The start of a revolution?
Over the last few months, a profusion of articles, reports and other presentations have come out on this fascinating new blockchain technology. Its best ambassador is none other than the bitcoin which has now reached highs that would have been unimaginable a few years ago, with one bitcoin at the time of writing equalling about 15,000 USD. It is often said that this technology could spark a complete revolution in many sectors of economic activity, just as the internet did for all business activities. What is more, it could even take the very way our modern society is structured and turn it on its head. However, going beyond the purely technical workings of blockchain, which are difficult to explain because they are so complicated, nobody is raising questions about some of the implication of its ever-widening spread. Blockchain was developed as the result of a venture driven by libertarian ideas, with the underlying idea, initially, of side-lining intermediaries, such as central banks and even some government bodies. Might this decentralised system lead to a partial withdrawal of governments and their ancillary institutions from the role of intermediary?
Could blockchain become an instrument to serve libertarianism?
Blockchain technology is an innovation that operates in a decentralised way to make permanent records of transactions, such that they cannot be deleted. Each transaction has an encrypted block, containing one or more transactions and the data relating to them. These blocks are recorded in a digital blockchain, each of which has been approved by the group. Before a block can be added, each node in the network must validate and approve it. What is more, the data stored in a blockchain can never be deleted.

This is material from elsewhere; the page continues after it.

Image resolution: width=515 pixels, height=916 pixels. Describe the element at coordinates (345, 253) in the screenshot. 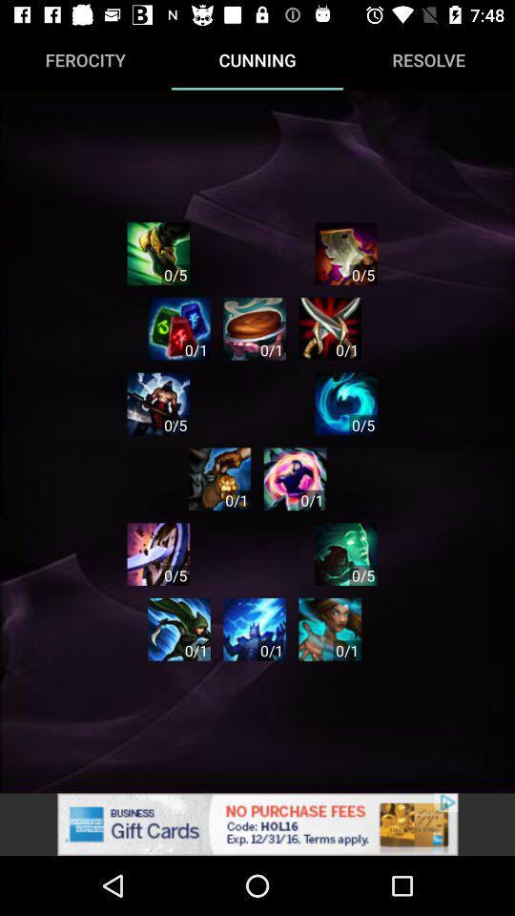

I see `advertisement` at that location.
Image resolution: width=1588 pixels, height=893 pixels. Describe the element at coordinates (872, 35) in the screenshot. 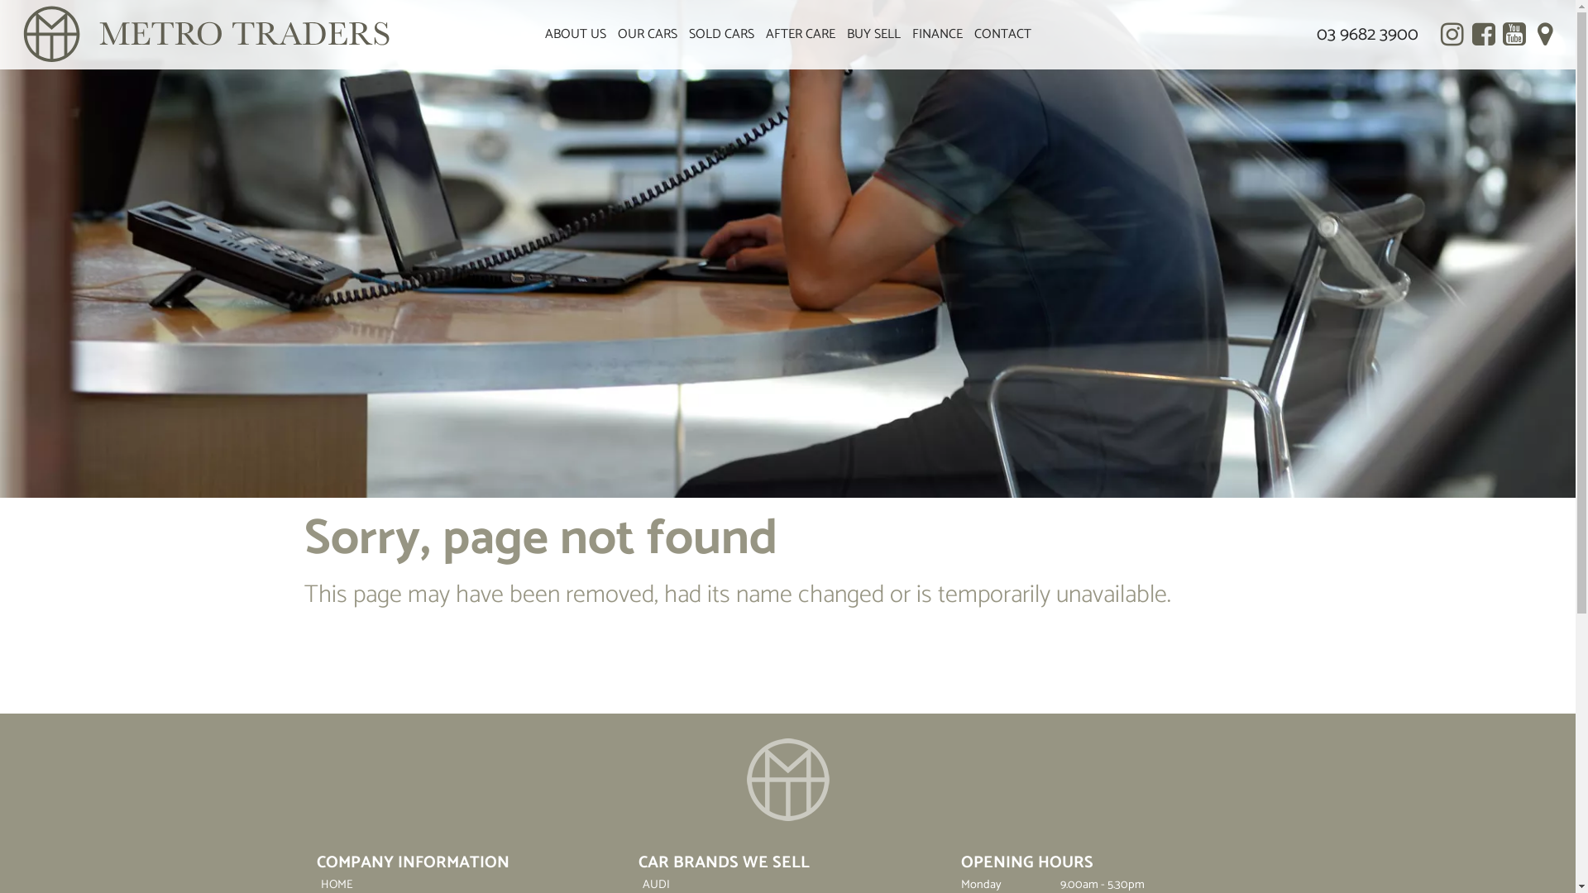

Blockchain could therefore be described as a sort of accounting general ledger or unchanging register of transactions that stores blocks of data shared on a network of computer nodes. This is often seen as having the merit of simplifying transactions, increasing transparency, reducing costs and reinforcing reliability. However, the most fascinating aspect of blockchain is perhaps the way it can do away with the intermediary in dealings between parties to a transaction. Parties to a transaction who do not necessarily know each other can deal with each other, without supervision, with no intermediary and with no centralised third party. This is a totally new way of sharing value, money, information or contracting securely for ownership rights, while at the same time saving on administrative formalities.